PAGE EXTRACT —
######
Introduction
It isn't the difficulty that exhausts people. It's the sense of no net movement — of doing the work, gaining ground, losing more than you gained, and beginning again slightly further back than before.
Two things are worth saying about that feeling. The arithmetic in it is almost certainly wrong. And the feeling itself may be a symptom of something that has a name and a treatment.
The Arithmetic Is Wrong
Take the metaphor literally for a moment, because it contains an assumption.
Two steps back implies you return to a place you have already been — that the ground reclaims itself, that the progress is deleted.
It doesn't work that way. The person who relapses at month eight does not become the person they were at month zero. They know what withdrawal feels like now. They know which cue did it. They know that eight months is achievable, because they did eight months. They have a phone number they didn't have before.
You cannot lose knowledge by falling over. What you lose is time and clean days, and those are real losses, and they are not the same as being back at the start.
The step back is a step back on a track you have now walked, in shoes you didn't previously own.
######
EXCERPTED DATA —
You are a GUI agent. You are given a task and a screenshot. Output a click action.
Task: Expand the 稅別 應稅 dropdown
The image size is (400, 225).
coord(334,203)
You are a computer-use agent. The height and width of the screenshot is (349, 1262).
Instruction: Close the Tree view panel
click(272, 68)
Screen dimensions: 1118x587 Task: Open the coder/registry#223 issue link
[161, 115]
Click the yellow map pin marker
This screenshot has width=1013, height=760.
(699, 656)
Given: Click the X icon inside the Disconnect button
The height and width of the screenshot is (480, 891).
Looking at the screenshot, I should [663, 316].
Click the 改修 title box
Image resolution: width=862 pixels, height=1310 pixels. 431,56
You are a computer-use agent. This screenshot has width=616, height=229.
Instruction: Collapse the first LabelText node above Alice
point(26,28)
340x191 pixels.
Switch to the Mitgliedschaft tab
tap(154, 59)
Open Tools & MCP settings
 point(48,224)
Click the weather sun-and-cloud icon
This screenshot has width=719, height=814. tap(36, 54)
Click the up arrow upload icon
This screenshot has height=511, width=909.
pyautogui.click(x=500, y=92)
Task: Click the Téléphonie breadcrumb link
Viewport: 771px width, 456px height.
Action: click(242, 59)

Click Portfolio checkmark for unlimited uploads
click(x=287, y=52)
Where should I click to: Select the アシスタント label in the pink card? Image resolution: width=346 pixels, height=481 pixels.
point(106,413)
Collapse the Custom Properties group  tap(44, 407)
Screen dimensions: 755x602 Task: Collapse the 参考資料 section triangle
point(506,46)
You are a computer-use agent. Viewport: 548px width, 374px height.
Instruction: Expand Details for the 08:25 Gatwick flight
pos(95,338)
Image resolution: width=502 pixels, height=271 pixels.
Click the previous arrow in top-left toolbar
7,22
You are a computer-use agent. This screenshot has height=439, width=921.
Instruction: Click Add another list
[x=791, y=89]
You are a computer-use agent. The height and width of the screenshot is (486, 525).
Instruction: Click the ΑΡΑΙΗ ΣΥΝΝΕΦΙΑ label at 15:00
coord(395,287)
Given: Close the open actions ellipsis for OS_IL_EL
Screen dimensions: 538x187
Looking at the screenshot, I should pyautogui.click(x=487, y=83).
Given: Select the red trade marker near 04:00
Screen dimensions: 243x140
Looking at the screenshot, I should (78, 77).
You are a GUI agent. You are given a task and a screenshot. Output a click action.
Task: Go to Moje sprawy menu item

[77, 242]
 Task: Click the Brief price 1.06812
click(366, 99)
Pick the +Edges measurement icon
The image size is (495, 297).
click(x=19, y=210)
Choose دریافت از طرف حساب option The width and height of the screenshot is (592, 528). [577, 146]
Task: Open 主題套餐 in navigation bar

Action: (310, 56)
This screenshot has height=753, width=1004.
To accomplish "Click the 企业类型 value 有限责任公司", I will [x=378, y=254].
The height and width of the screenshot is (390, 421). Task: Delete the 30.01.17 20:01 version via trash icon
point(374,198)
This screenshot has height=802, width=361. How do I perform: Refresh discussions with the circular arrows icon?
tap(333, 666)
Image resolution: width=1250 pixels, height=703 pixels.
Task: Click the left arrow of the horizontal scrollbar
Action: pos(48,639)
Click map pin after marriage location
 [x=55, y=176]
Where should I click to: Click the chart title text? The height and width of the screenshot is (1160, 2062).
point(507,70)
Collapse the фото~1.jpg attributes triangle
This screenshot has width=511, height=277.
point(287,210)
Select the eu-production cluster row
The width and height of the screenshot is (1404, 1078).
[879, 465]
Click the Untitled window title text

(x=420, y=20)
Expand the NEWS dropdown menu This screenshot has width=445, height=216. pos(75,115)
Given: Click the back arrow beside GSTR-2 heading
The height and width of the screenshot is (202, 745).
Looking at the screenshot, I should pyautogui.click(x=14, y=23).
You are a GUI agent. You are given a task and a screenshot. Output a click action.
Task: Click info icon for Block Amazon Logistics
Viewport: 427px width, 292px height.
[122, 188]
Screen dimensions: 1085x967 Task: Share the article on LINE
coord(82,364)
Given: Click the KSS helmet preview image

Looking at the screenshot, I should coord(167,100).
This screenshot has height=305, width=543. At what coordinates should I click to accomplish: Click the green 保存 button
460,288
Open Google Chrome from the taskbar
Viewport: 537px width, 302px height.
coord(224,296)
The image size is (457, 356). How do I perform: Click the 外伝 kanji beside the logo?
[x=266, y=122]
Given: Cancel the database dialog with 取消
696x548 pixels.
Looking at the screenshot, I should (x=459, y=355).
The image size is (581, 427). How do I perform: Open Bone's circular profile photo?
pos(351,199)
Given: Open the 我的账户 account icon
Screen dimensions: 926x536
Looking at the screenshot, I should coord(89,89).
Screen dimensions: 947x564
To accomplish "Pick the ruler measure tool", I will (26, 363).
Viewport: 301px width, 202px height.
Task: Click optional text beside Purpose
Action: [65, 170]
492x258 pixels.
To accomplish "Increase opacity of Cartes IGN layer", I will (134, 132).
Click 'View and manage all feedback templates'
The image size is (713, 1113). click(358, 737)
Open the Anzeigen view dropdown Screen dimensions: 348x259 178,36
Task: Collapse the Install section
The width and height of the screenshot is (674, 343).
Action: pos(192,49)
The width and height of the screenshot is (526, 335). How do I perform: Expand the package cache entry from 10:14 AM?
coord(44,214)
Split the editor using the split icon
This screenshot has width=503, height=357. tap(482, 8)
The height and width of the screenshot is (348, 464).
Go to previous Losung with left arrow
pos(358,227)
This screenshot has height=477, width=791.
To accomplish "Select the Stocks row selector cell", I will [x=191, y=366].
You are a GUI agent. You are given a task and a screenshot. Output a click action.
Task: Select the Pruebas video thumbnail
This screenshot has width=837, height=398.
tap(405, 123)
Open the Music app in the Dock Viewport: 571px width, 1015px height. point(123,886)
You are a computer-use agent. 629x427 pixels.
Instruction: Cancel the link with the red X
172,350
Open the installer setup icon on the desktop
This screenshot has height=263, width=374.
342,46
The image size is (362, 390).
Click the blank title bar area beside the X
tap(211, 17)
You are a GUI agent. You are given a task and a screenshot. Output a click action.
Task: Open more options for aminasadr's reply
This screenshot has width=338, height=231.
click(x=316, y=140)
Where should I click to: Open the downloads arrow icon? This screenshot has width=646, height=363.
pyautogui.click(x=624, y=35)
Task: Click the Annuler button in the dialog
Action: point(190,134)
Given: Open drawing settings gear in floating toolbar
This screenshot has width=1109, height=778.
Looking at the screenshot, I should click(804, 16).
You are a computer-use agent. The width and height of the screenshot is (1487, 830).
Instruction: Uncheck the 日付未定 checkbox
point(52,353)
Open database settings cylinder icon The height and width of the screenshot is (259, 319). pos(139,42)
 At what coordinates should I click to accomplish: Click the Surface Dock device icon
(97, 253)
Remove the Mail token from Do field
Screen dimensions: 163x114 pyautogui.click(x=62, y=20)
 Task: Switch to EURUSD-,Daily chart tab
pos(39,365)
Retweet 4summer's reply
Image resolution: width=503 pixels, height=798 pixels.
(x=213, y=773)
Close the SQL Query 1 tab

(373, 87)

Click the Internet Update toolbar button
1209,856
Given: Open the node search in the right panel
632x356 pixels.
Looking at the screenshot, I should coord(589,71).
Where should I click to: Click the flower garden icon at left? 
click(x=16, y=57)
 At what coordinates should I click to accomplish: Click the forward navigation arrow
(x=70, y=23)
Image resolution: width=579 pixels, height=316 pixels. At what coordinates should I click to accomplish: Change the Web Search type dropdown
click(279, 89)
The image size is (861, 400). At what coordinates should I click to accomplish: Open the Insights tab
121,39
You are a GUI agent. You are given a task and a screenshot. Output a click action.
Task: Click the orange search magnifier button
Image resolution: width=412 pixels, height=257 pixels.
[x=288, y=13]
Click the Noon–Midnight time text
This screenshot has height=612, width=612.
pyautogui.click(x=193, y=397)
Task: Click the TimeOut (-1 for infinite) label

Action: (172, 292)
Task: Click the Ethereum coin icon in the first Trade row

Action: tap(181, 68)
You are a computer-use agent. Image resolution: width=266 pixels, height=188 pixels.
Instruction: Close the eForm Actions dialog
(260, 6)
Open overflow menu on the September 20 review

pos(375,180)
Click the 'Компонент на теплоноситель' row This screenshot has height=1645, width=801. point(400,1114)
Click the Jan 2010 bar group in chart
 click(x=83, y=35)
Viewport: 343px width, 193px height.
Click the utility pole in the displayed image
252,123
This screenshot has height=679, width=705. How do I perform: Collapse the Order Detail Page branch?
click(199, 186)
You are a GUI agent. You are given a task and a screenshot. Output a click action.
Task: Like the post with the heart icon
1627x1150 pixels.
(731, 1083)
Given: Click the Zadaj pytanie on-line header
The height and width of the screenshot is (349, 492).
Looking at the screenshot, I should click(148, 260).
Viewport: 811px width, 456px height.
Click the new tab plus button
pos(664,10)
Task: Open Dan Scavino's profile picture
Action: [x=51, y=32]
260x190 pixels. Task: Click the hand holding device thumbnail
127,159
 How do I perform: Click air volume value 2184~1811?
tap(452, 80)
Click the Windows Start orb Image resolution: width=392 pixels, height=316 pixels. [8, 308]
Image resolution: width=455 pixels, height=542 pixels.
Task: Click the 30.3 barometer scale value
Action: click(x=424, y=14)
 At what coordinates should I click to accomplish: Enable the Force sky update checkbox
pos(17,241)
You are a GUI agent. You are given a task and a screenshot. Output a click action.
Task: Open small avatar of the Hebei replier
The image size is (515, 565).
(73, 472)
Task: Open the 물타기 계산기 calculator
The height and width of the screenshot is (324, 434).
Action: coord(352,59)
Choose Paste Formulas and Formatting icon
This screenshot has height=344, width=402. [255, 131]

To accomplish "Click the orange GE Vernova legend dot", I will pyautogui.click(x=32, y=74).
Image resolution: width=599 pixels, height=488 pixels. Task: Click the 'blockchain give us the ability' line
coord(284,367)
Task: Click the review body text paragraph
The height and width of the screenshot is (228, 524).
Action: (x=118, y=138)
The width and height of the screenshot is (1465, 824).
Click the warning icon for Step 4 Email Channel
######
EXPLORE THE MATERIAL —
a. Answer these about the passage on setbacks:
(i) According to the opening, what exhausts people, if not the difficulty?
(ii) What does the person who relapses at month eight have now that they didn't have before?
(iii) What two things does the text say you lose by falling over?
b. In the passage on setbacks, set down the stretch from "Introduction" through "progress is deleted." word for word.

SOLUTIONS TO THE TASKS —
a.
(i) The sense of no net movement.
(ii) A phone number.
(iii) Time and clean days.

b.
Introduction
It isn't the difficulty that exhausts people. It's the sense of no net movement — of doing the work, gaining ground, losing more than you gained, and beginning again slightly further back than before.
Two things are worth saying about that feeling. The arithmetic in it is almost certainly wrong. And the feeling itself may be a symptom of something that has a name and a treatment.
The Arithmetic Is Wrong
Take the metaphor literally for a moment, because it contains an assumption.
Two steps back implies you return to a place you have already been — that the ground reclaims itself, that the progress is deleted.